● Task requirements: Copy each of the records below word for word, without the pictures.

Stored items:
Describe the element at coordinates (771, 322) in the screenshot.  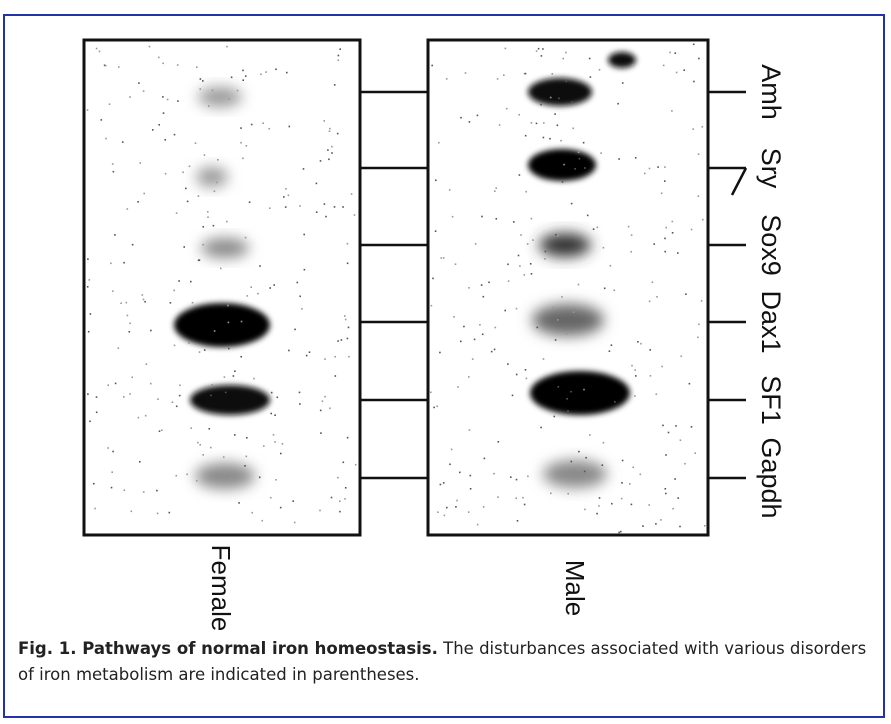
I see `gene-label: Dax1` at that location.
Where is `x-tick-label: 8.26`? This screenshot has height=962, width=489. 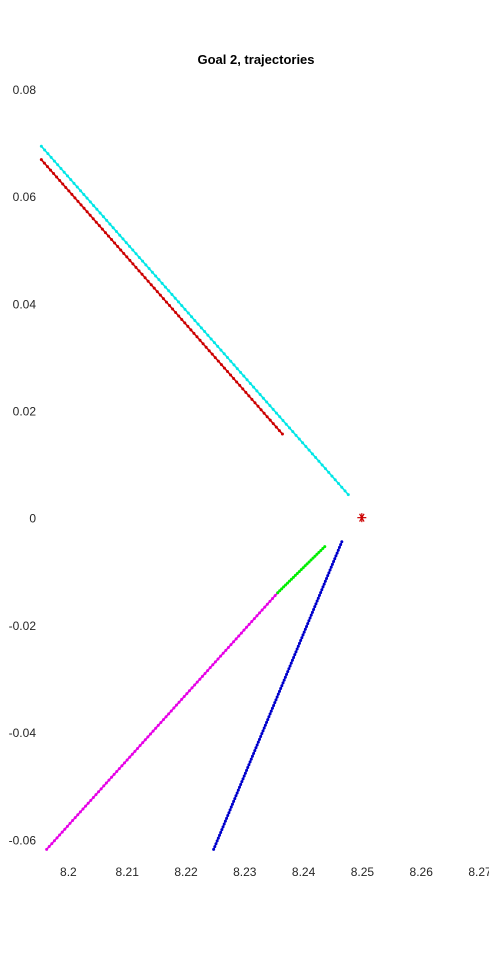
x-tick-label: 8.26 is located at coordinates (422, 872).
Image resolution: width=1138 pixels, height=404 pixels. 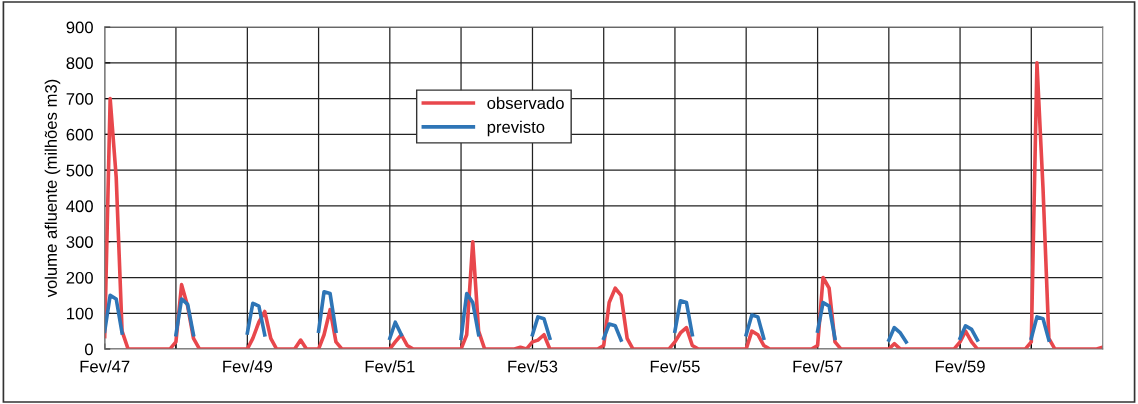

● Answer box:
Describe the element at coordinates (771, 322) in the screenshot.  
I see `gene-label: Dax1` at that location.
Where is `x-tick-label: 8.26`? This screenshot has height=962, width=489. 
x-tick-label: 8.26 is located at coordinates (422, 872).
Image resolution: width=1138 pixels, height=404 pixels. 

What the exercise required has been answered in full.